[Opening Input data section]
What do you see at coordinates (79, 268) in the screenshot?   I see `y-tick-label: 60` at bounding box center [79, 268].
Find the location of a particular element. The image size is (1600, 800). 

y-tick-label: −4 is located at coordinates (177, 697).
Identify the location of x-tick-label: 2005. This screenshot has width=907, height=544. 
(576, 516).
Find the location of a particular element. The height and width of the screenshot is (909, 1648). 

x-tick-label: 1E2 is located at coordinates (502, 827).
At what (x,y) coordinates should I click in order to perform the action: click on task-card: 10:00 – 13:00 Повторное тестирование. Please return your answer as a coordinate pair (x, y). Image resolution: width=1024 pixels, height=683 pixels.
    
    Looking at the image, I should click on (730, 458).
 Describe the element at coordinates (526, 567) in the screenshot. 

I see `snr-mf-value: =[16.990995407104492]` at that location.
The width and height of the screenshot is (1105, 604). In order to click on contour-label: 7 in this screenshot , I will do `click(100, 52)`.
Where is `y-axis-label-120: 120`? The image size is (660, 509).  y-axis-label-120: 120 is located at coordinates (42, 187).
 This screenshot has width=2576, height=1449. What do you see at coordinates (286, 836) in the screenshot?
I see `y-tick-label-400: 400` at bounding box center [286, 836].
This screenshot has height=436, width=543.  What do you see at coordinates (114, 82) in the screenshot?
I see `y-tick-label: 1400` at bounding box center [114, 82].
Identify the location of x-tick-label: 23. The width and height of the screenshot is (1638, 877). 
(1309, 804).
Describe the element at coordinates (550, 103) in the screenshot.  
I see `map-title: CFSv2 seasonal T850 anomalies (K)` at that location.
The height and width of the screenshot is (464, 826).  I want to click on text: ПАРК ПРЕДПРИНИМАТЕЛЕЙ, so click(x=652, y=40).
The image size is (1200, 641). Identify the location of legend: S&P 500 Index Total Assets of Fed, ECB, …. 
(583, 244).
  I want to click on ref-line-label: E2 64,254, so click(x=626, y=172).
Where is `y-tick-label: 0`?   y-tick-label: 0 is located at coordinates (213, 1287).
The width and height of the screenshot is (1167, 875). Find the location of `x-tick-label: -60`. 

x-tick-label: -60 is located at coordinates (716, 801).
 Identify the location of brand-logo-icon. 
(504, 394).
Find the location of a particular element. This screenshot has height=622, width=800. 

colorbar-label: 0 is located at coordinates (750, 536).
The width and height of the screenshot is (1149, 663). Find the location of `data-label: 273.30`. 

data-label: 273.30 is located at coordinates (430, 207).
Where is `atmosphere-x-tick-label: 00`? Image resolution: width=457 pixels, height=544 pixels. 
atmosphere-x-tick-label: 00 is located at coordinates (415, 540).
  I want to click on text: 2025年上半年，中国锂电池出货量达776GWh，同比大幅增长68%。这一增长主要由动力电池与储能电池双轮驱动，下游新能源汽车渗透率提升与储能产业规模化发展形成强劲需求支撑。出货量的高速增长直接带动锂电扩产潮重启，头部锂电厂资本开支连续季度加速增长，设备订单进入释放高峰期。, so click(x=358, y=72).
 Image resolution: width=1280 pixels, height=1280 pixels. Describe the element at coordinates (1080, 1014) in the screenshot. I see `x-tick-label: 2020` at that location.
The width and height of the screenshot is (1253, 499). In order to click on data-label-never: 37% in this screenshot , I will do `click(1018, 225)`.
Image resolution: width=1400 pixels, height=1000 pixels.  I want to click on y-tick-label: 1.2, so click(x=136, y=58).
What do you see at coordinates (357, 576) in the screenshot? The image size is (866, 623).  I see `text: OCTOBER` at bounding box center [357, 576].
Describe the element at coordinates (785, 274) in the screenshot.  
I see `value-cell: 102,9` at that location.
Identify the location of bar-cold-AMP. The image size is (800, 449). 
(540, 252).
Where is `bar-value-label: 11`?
[Closing Input data section]
> [Action item]
Print this listing again line for line, with nothing changed or left out.

> [Solution to the problem]
What do you see at coordinates (79, 268) in the screenshot?   I see `y-tick-label: 60` at bounding box center [79, 268].
Find the location of a particular element. The image size is (1600, 800). 

y-tick-label: −4 is located at coordinates (177, 697).
Identify the location of x-tick-label: 2005. This screenshot has width=907, height=544. 
(576, 516).
Find the location of a particular element. The height and width of the screenshot is (909, 1648). 

x-tick-label: 1E2 is located at coordinates (502, 827).
At what (x,y) coordinates should I click in order to perform the action: click on task-card: 10:00 – 13:00 Повторное тестирование. Please return your answer as a coordinate pair (x, y). Image resolution: width=1024 pixels, height=683 pixels.
    
    Looking at the image, I should click on (730, 458).
 Describe the element at coordinates (526, 567) in the screenshot. 

I see `snr-mf-value: =[16.990995407104492]` at that location.
The width and height of the screenshot is (1105, 604). In order to click on contour-label: 7 in this screenshot , I will do `click(100, 52)`.
Where is `y-axis-label-120: 120`? The image size is (660, 509).  y-axis-label-120: 120 is located at coordinates (42, 187).
 This screenshot has width=2576, height=1449. What do you see at coordinates (286, 836) in the screenshot?
I see `y-tick-label-400: 400` at bounding box center [286, 836].
This screenshot has height=436, width=543.  What do you see at coordinates (114, 82) in the screenshot?
I see `y-tick-label: 1400` at bounding box center [114, 82].
Identify the location of x-tick-label: 23. The width and height of the screenshot is (1638, 877). 
(1309, 804).
Describe the element at coordinates (550, 103) in the screenshot.  
I see `map-title: CFSv2 seasonal T850 anomalies (K)` at that location.
The height and width of the screenshot is (464, 826).  I want to click on text: ПАРК ПРЕДПРИНИМАТЕЛЕЙ, so click(x=652, y=40).
The image size is (1200, 641). Identify the location of legend: S&P 500 Index Total Assets of Fed, ECB, …. 
(583, 244).
  I want to click on ref-line-label: E2 64,254, so click(x=626, y=172).
Where is `y-tick-label: 0`?   y-tick-label: 0 is located at coordinates (213, 1287).
The width and height of the screenshot is (1167, 875). Find the location of `x-tick-label: -60`. 

x-tick-label: -60 is located at coordinates (716, 801).
 Identify the location of brand-logo-icon. 
(504, 394).
Find the location of a particular element. This screenshot has height=622, width=800. 

colorbar-label: 0 is located at coordinates (750, 536).
The width and height of the screenshot is (1149, 663). Find the location of `data-label: 273.30`. 

data-label: 273.30 is located at coordinates (430, 207).
Where is `atmosphere-x-tick-label: 00`? Image resolution: width=457 pixels, height=544 pixels. 
atmosphere-x-tick-label: 00 is located at coordinates (415, 540).
  I want to click on text: 2025年上半年，中国锂电池出货量达776GWh，同比大幅增长68%。这一增长主要由动力电池与储能电池双轮驱动，下游新能源汽车渗透率提升与储能产业规模化发展形成强劲需求支撑。出货量的高速增长直接带动锂电扩产潮重启，头部锂电厂资本开支连续季度加速增长，设备订单进入释放高峰期。, so click(x=358, y=72).
 Image resolution: width=1280 pixels, height=1280 pixels. Describe the element at coordinates (1080, 1014) in the screenshot. I see `x-tick-label: 2020` at that location.
The width and height of the screenshot is (1253, 499). In order to click on data-label-never: 37% in this screenshot , I will do `click(1018, 225)`.
Image resolution: width=1400 pixels, height=1000 pixels.  I want to click on y-tick-label: 1.2, so click(x=136, y=58).
What do you see at coordinates (357, 576) in the screenshot? The image size is (866, 623).  I see `text: OCTOBER` at bounding box center [357, 576].
Describe the element at coordinates (785, 274) in the screenshot.  
I see `value-cell: 102,9` at that location.
Identify the location of bar-cold-AMP. The image size is (800, 449). 
(540, 252).
Where is `bar-value-label: 11`?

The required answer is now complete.